2015-08-24 Thread Bill Paul
Of all the gin joints in all the towns in all the world, Ard Biesheuvel had to 
walk into mine at 09:54:08 on Monday 24 August 2015 and say:

 On 19 August 2015 at 00:27, Laszlo Ersek ler...@redhat.com wrote:
  On 08/18/15 22:04, Paolo Bonzini wrote:
  On 18/08/2015 08:52, Ard Biesheuvel wrote:
  Personally, I would not mind deprecating GCC44, but the biggest
  question I would have is what toolchains do the latest UDK releases
  claim to support.
  
  We also have the issue that every time I ask about deprecating a
  toolchain, Larry looks at me like I'm crazy. :)
  
  Well, perhaps he can chime in and explain his motivation behind this?
  At some point, we need to start removing things, surely.
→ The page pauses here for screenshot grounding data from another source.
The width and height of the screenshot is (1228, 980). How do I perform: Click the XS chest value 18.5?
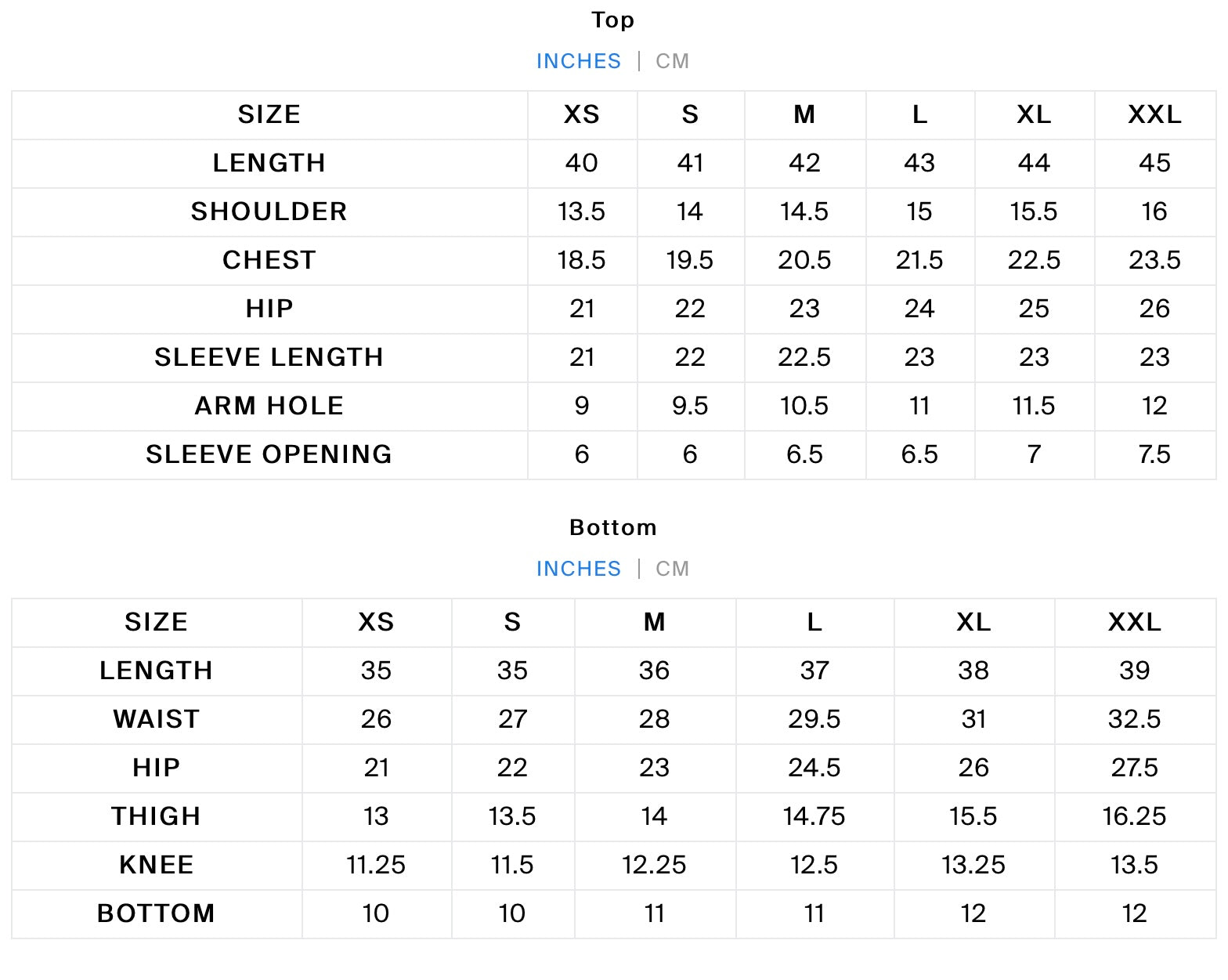click(x=581, y=260)
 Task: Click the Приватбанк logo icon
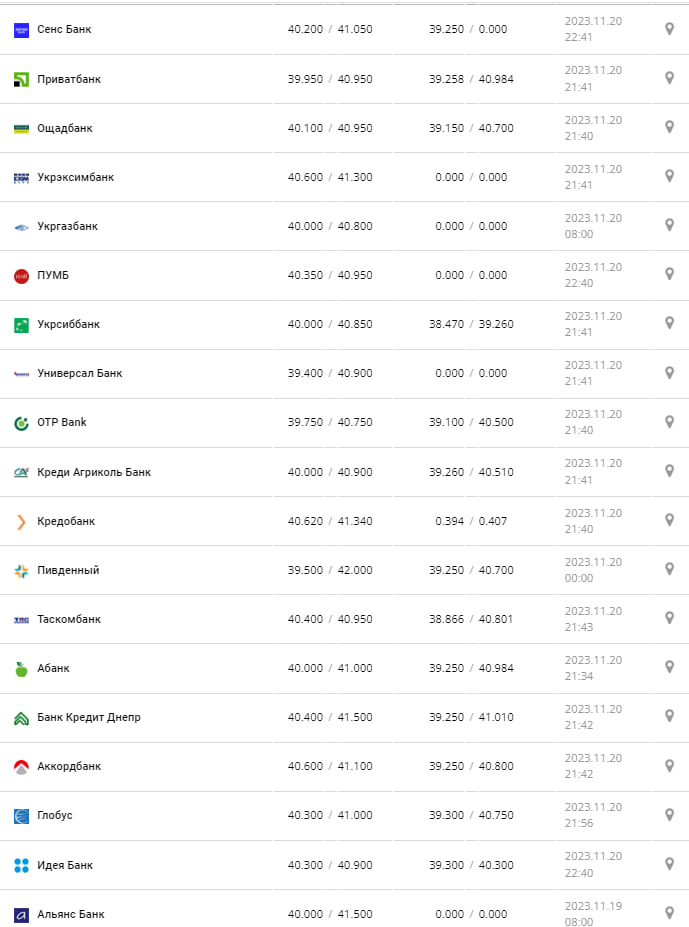coord(21,79)
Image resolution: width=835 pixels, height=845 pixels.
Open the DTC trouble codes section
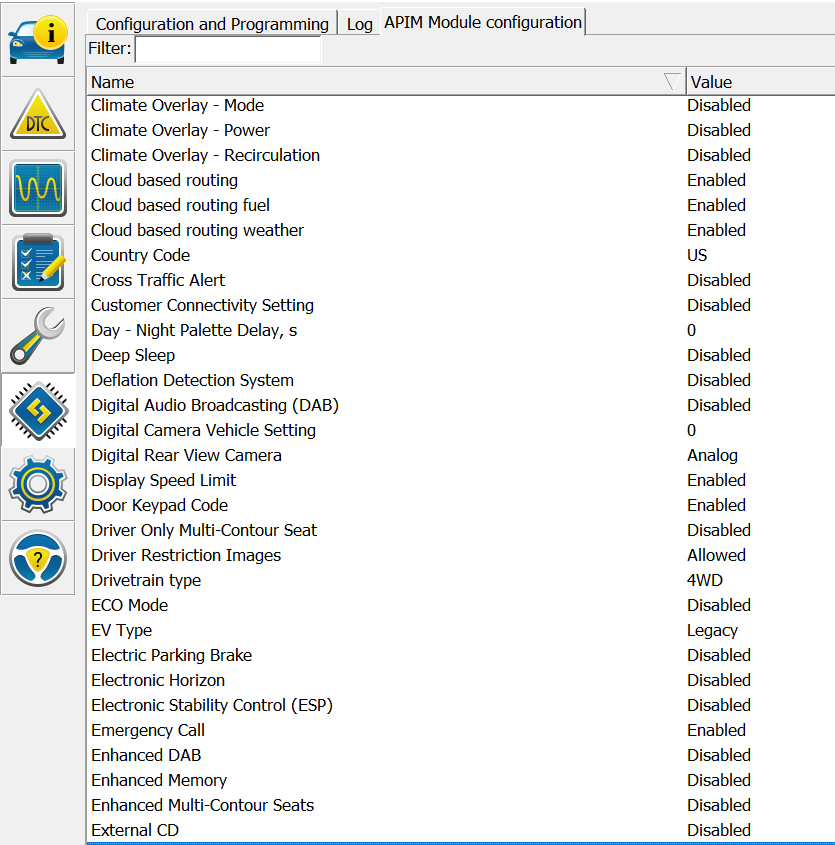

Larry just
  has a higher tolerance for pain :-)
  
  RHEL 6 is shipping GCC 4.4.  True, there are software collections to
  overcome that, but I think supporting GCC 4.4 is a good idea for at
  least a couple more years.
  
  Laszlo, do you still use RHEL 6?  Are you building with GCC 4.4?
  
  My laptop dual-boots RHEL-6 and RHEL-7, but I only use RHEL-6 when I
  need to work on RHEL-6 qemu-kvm or the RHEL-6 kernel. Which is nowadays
  practically never, thankfully.
  
  In addition, I couldn't sensibly *test* OVMF on a RHEL-6 host, because
  the RHEL-6 components lack support for the pflash-backed varstore.
  Which, for me at least, makes *building* OVMF on RHEL-6 kinda moot too.
  
  I have a number of Fedora virtual machines just for build-testing with
  gcc-4.4..gcc-4.9, but they are the consequence of the edk2 compiler
  support, not the reason for it. :)
  
  So, I'm in favor of dropping gcc-4.4 support. (In Fedora release terms,
  gcc-4.4 corresponds to fc13.)
 
 OK, so [supposedly] Larry is the only one who objects to deprecating
 toolchains, but since he has not responded to the suggestion, I think
 we should proceed anyway.
 
 I will respin this series, and instead of bringing CYGGCC and ELFGCC
 etc in line, I will propose to move them to tools_def.attic or
 whichever name is preferred by the group.
 
 Jordan suggested to drop UNIXGCC as well, and introduce MINGW instead
 iff we want the MinGW PE/COFF GCC, and I think we do, if only so that
 we have a LLP64 environment for X64 available to those without the
 possibility or the desire to run a MS toolchains under Windows.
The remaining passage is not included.